“Aussie, where were you? Did you run through the frozen stream? Don’t deny it, just feel those hairs. They’re full of frozen water and mud, your chest is turning into an icicle!”

“Who cares? I was chasing deer and it ran across the water!”

“Aussie, you’re crazy. Do you know how icy that water is?”

“Of course, I know, I’m the one who ran through it. Who cares? When I chase deer, I’d go through hell. Have you ever smelled a deer? It’s the best smell in the world: warm, thick, sour milk, oil, and urine. Man, what a milkshake!”

“Aussie, you have to let some of that stuff go, otherwise how will the light shine in?”

“What light?”

“You know what light. The light of not-knowing.”

“Does it have a smell?”

“It’s the transparency all around us, the air, the space, the emptiness.”

“Does it smell better than sour milk and urine?”

“I’m not sure it has a smell, Aussie.”

“Then I’m not interested.”

“Aussie, you got to let go of your attachments.”

“My attachments are what make life worth living!”

“I also feel bad for that deer, Auss. It’s March with lots of snow on the ground. We’ve had a late winter, and this is the time when deer really starve. That’s probably why that deer was so close to the road, it was looking for something to eat. I’m sure it wasn’t particularly strong when it ran.”

“Fooled me.”

“The cold temperatures and snow have extended the winter famine for them, they’re not at their best.
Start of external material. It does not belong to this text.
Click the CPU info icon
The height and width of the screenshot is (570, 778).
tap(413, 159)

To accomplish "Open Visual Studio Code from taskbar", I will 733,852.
And look at you!”

“I’m looking, I’m looking.”

“You’re well-fed and warm, you don’t worry where your next green meal is coming from.”

“I hate greens.”

“You’re at the peak of your powers, Aussie, and they’re not. It’s not an even contest.”

“That makes it more fun!”

“Oh, Aussie.”

“Oh, Eve. Besides, why are you always going on and on about this sad thing and that sad thing? The poor trees sagging under the weight of the ice and the winds. The deer starving in winter—boohoo!  Why can’t you just sit back, or stand back, and enjoy life? Go chase some deer.”

“I do enjoy my life, Aussie, but it’s important not to lose connection with the grit, you know what I mean?”

“I have grit in my life.”

“Like what, Aussie?”

“Every time you say Stay! and won’t take me with you.”

“That’s grit?”

“Of course, that’s gritty. How about when you do take me in the car but leave me there when you go into a store? Stay! Worst word in dog language.”

“I take you to the farmers co-op where they sell dog supplies, don’t I? I say: Come on, Aussie, let’s go shop-ping.

“Shop-ping! My favorite thing after eating, chasing deer, and mauling Henry! And yes, when you don’t take me shop-ping life gets gritty.”

“Oh Aussie. If you saw the hungry dogs in Bahia, you’d know a little more about gritty.”

“They didn’t go shop-ping in the dog stores?”

“They sniffed around the garbage, Auss.”

“I love rummaging around the Kings’ compost next door.”

“In Bahia people are too hungry to throw out much food, Auss. The dogs lie down a lot on the hot pavement.”

“Like me! I love to doze off under the sun.”

“Not quite like you, Aussie.”

“Do they have friends to play with?”

“There are other skinny dogs around, but they’ll fight over every scrap of food they find.”

“Just like me and Henry. I kill him the minute he makes a move towards my food bowl.”

“You don’t understand, Aussie. Not like you and Henry at all. You can’t see beyond your own life so you’re making crazy comparisons. You know what this reminds me of?”

“Do I have to listen?”

“When my mother came to the United States, sometimes people asked her how the war years were for her where she grew up. At first, she tried to tell them of the hunger she went through, of the starvation in the Theresienstadt concentration camp, even of how she was so sick there they removed a tooth without anesthesia. Do you know what her American friends said to that?”

“Did they say they were sorry?”

“If only, Aussie. What they said was: We know just what you mean. Here we couldn’t get chocolate, we couldn’t get sugar, and not enough coffee. After that she never said another word to them about what she went through.”


“Because what they meant by grit and what she meant by grit were entirely different, Aussie. It’s hard to understand that without some kind of direct connection, if not experience.”

“Watch me murderize another squirrel, you’ll see grit then.”